Sahra Çölü’nün şaşırtan özelliği: 21.000 yılda bir yemyeşil bir alana dönüşüyor
Sahra Çölü’nün kum tepeleri ve kayalık platoları oldukca eskiymiş benzer biçimde görünebilir, sadece aslına bakarsak o denli da eski değil. Yeni bir çalışmanın gösterdiği suretiyle, şimal Afrika’nın bu geniş şeridi her 21.000 senede bir kurak çölden yemyeşil ormanlık alana dönüşüyor.

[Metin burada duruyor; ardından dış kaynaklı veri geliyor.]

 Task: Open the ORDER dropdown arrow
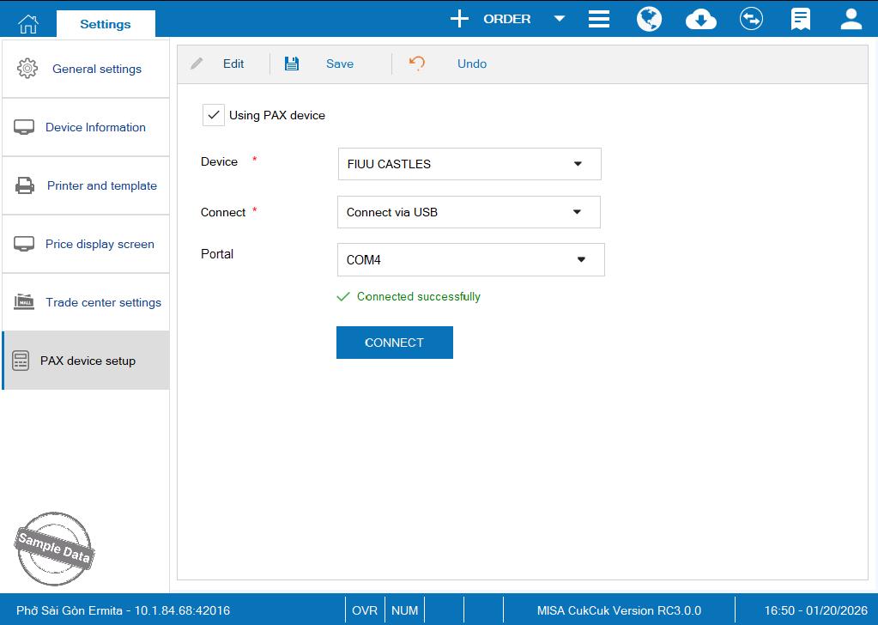click(x=560, y=19)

Sahra’nın yeşil bir ormanlık alan olduğu nihayet dönem, 15.000 ila 5.000 sene evvel yaşandı. Bu nihayet araştırma, bunun yalnız garip bir kesinti olmadığını, bununla beraber ortalama 21.000 senede bir bölgeyi kuraktan nemliye değiştiren döngüsel bir dönüşümün parçası bulunduğunu doğruluyor.

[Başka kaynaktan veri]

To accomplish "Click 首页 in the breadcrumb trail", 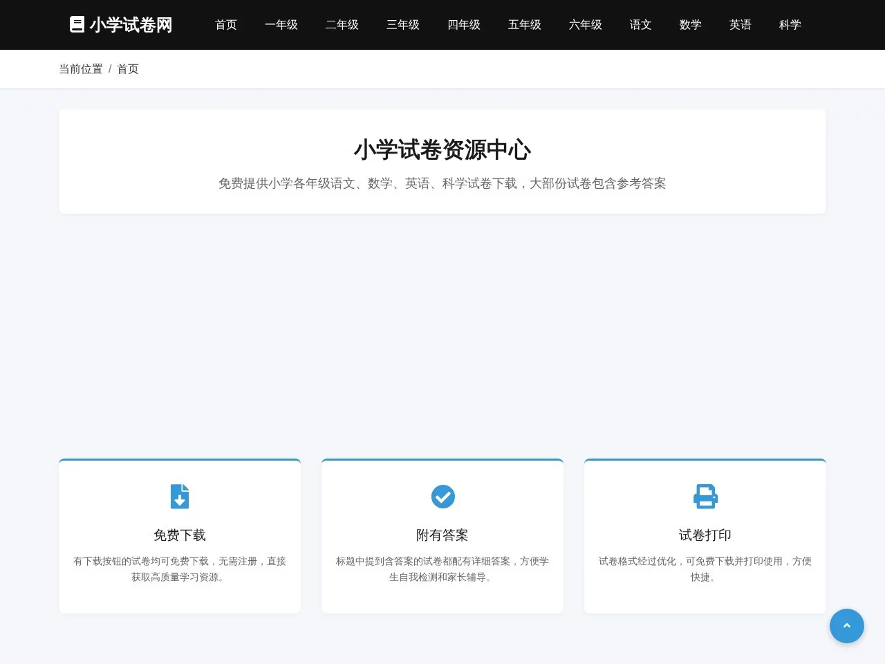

Helsinki Üniversitesi ve Bristol Üniversitesi’nde çalışmanın kafa yazarı ve iklim bilimci olan Dr. Edward Armstrong, yapmış olduğu açıklamada “Sahra Çölü’nün savana ve ormanlık ekosistemlere döngüsel dönüşümü, gezegendeki en dikkat çekici çevresel değişimlerden biridir” diyor ve devam ediyor: “Çalışmamız, Afrika Nemli Dönemlerini paleoiklim gözlemlerinin gösterdiğiyle karşılaştırılabilir büyüklükte simüle eden ve bu olayların niçin ve ne süre meydana geldiğini ortaya koyan ilk iklim modelleme çalışmalarından birisi.”
Yeni araştırma, kısa sürede zenginleştirilen bir iklim modelini kullanarak nihayet 800.000 sene süresince “şimal Afrika Nemli Dönemleri” olarak isimlendirilen süreci daha iyi anlamayı amaçlıyordu.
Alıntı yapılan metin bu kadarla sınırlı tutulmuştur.